- PROBLEM SET:
a – Change "Natural Language Processing" to "Computational Linguistics" in the AI glossary, and write out the passage from "AI Glossary: Key" up to and including "AI (Artificial Intelligence)" with that change.
b – In the AI glossary, which source is cited for the definition of "Algorithm"?

- EXCERPTED TEXT:

══════

AI Glossary: Key Terms and Definitions

This glossary provides definitions for common terms used in the field of Artificial Intelligence (AI), including related areas like Machine Learning (ML), Deep Learning (DL), and Natural Language Processing (NLP). It is intended to be a helpful resource for both beginners and those with more experience. It also includes terms specific to Google Cloud Platform’s AI offerings.

AI (Artificial Intelligence)

The broad field of computer science dedicated to creating machines and computer programs capable of performing tasks that typically require human intelligence. These tasks include, but are not limited to, learning, reasoning, problem-solving, decision-making, perception, understanding natural language, and interacting with the environment. [Google Cloud, 2] [U.S. Department of State, 15] [NASA, 14] [University of Illinois Chicago, 3] [IBM, 13]

Related Terms: Machine Learning, Deep Learning, Natural Language Processing

Algorithm

A well-defined sequence of instructions or a set of rules designed to perform a specific task or solve a particular problem. In the context of artificial intelligence and machine learning, algorithms are the computational procedures that enable systems to analyze data, identify patterns, make predictions, and learn from experience. [Heinz College, 4]

Related Terms: Model

Artificial General Intelligence (AGI)

A theoretical form of artificial intelligence that possesses the ability to understand, learn, and apply knowledge across a wide range of tasks, much like a human being. Unlike AI systems designed for specific tasks, AGI would exhibit general cognitive abilities comparable to human intellect, allowing it to perform any intellectual task that a human can. [Google Cloud, 2]

Related Terms: Artificial Superintelligence (ASI), Artificial Intelligence (AI)

══════

(Stored records)
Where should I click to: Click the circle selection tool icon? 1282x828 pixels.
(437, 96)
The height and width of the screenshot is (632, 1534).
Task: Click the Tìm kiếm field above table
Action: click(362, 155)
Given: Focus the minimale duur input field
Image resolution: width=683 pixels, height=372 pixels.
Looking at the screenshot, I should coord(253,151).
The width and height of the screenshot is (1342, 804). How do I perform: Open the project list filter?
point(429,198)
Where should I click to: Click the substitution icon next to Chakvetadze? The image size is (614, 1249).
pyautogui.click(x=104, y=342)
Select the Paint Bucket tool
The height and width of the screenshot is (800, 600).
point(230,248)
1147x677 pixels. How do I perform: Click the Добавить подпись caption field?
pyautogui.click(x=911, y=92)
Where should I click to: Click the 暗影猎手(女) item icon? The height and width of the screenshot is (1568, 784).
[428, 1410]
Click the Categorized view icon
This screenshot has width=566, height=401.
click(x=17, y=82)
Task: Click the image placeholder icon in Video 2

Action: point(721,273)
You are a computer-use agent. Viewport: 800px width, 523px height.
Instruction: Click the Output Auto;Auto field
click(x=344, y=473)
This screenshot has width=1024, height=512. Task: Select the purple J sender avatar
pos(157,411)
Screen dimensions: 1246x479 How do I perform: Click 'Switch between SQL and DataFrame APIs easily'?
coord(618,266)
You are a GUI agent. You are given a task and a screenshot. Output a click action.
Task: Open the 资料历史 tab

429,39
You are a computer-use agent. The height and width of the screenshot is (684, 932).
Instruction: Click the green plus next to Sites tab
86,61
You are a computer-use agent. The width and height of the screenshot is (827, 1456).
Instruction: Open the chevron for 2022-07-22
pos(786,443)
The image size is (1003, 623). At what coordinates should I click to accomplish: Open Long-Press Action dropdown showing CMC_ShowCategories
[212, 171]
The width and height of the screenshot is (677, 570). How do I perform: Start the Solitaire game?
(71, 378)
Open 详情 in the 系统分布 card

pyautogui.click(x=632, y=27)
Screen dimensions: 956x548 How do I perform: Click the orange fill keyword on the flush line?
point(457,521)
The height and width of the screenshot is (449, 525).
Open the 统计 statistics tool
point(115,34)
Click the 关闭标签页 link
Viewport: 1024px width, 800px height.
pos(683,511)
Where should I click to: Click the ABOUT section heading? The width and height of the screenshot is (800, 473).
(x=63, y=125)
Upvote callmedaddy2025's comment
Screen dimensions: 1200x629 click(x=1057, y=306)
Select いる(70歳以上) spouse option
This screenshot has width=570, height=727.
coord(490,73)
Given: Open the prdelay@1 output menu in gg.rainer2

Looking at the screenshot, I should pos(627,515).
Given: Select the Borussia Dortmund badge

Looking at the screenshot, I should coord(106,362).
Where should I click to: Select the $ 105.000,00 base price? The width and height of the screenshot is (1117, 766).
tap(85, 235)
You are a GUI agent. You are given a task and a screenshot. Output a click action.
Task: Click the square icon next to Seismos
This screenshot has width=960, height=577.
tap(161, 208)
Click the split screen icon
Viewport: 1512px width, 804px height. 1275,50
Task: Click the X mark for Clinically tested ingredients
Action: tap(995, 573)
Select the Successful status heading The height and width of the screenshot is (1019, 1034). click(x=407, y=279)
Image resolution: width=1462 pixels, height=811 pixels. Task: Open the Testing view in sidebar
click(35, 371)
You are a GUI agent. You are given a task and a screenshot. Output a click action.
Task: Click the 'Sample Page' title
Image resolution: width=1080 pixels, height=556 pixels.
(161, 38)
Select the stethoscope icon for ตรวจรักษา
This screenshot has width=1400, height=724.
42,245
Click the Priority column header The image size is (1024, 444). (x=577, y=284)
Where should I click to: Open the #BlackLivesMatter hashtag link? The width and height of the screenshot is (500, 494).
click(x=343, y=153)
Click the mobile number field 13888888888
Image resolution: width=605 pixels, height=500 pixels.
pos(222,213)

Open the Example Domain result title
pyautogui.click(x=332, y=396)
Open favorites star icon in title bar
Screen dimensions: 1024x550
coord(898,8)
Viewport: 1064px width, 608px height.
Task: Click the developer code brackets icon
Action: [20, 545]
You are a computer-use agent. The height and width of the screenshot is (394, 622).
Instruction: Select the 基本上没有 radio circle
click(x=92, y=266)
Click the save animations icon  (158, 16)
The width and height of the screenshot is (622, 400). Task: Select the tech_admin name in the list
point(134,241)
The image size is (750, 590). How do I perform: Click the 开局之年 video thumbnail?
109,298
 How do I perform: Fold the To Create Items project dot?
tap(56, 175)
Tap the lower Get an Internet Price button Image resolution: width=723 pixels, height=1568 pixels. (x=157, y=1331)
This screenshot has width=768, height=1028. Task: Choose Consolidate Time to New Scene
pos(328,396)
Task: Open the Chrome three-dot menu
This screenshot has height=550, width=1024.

══════

- ANSWERS BELOW:
a –
AI Glossary: Key Terms and Definitions

This glossary provides definitions for common terms used in the field of Artificial Intelligence (AI), including related areas like Machine Learning (ML), Deep Learning (DL), and Computational Linguistics (NLP). It is intended to be a helpful resource for both beginners and those with more experience. It also includes terms specific to Google Cloud Platform’s AI offerings.

AI (Artificial Intelligence)

b – Heinz College